This page is separated into the following sections:
- What is a “technology”?
- Use technology to solve problems.
- Work smarter, not harder.
- Deploying technology, teaching, and collaborating
What is a “technology”?
Before diving into what a technology-enhanced classroom looks like, let me lay some groundwork so we start off on the same page. I like to think of “technology” in the broadest sense possible, i.e. an invention or advancement which solves a problem. Language is my wheelhouse, so we can start with that as an example.
“Writing” technologies include:
- Writing systems (alphabets, syllabaries, logographs)
- Wax tablets
- Quills and inkwells
That’s just one technology; consider too that each advancement builds on the technologies (and the society) from which it developed–standing on the shoulders of giants, if you will. Take Sid Meier’s Civilization V game’s technology tree as an illustration of this mindset.
Agriculture and pottery are as much “technological advancements” as iron working, computers, and robotics; and engineering requires mathematics as much as horseback riding requires animal husbandry. Looking through this lens, it becomes evident that each advancement solves a particular problem we come across. Tired of the nomad lifestyle, with its long and dangerous hunting excursions? Let’s try to cultivate some of these local edible plants. Tired of copying a text by hand, word for word? Let’s create the printing press!

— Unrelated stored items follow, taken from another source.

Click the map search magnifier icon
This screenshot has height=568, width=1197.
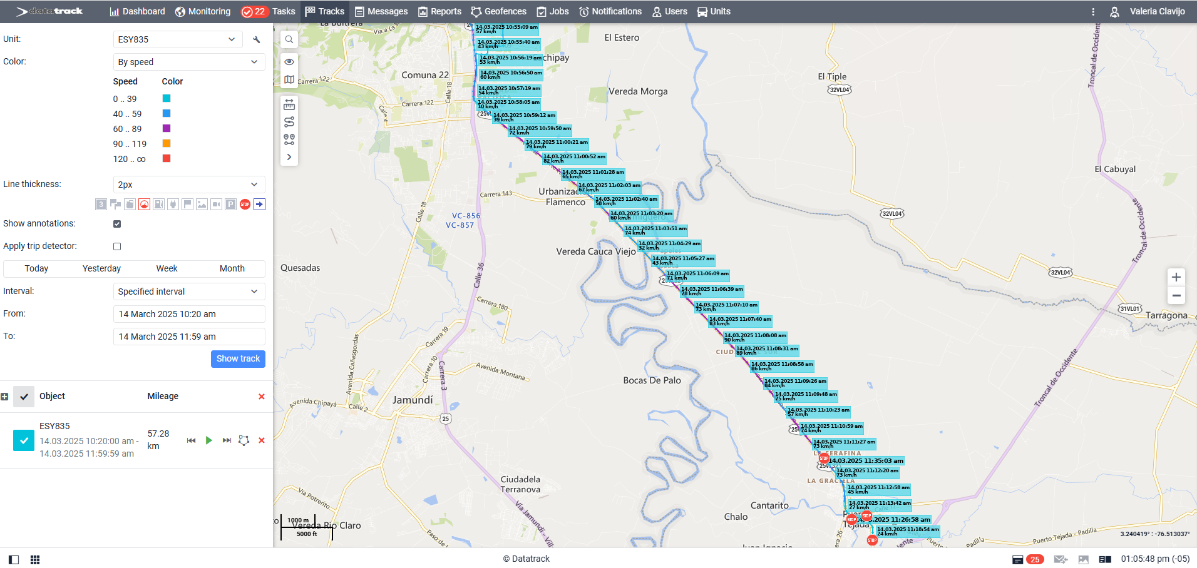[289, 39]
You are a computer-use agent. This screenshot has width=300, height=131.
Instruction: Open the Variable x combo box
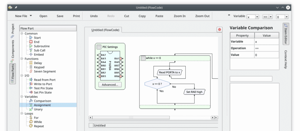click(253, 17)
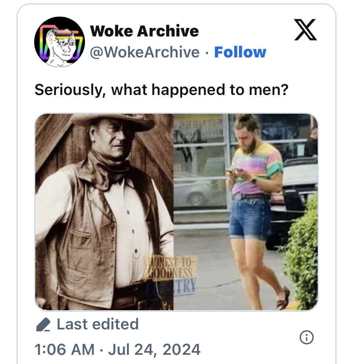
Task: Open the rainbow shirt photo half
Action: coord(245,212)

Use technology to solve problems.
Each technology solves a particular problem, but it sometimes creates its own, new problems. We started farming, but now we need to find a way to store these crops for the winter, when we can’t grow them. We’ve got a printing press, but now we need to do something to stop the machines from jamming. Likewise, just throwing a technology into education doesn’t mean we’re done.
Wax tablets were all the rage for ancient pupils, but they had to be wiped after use, with no way of saving your writing for later. Far cheaper to make, quicker to set, and much more portable than a chisel and stone or clay tablets. A modern equivalent might be those small, personal whiteboards and a couple dry erase markers. They aren’t very efficient for note-taking; students would run out of space on their desks, and they’d have to keep a steady supply of new ones. But, hey, now our students aren’t going through all that paper! We can save the planet by switching to dry-erase!
Alright, let’s get digital. Various schools I’ve worked for shelled out a ton of money for the top-end license for a video-chat program, in order to cope with the social distancing required by a global pandemic. Problem solved, right? What we’ve done is substituted video-chat for the physical classroom experience: we can again see each other’s faces and chat synchronously, one person talks at a time (great for teacher-centric classrooms which have a lot of lecture, right?), and we’ve even replicated the projector/whiteboard combination!
Mapped onto Puentedura’s SAMR model, we’re at the shallowest end of of technology-enhanced education: Substitution. We took the format for banking education, and created a digital environment for it. Colleagues of mine continued lecturing, now able to ensure that students can’t talk to each other by muting them and blocking chat functions. Students raised their digital hands, waiting to be called on by the teacher. My K12 institution even maintained the in-person schedule. Despite the affordances of digital technology, we continued to deliver outdated educational models with new technology. It was the equivalent of using a word processor as if it were a typewriter: spell-check by hand, rewrite the whole page if you want to move a paragraph, no multimedia embedding, etc..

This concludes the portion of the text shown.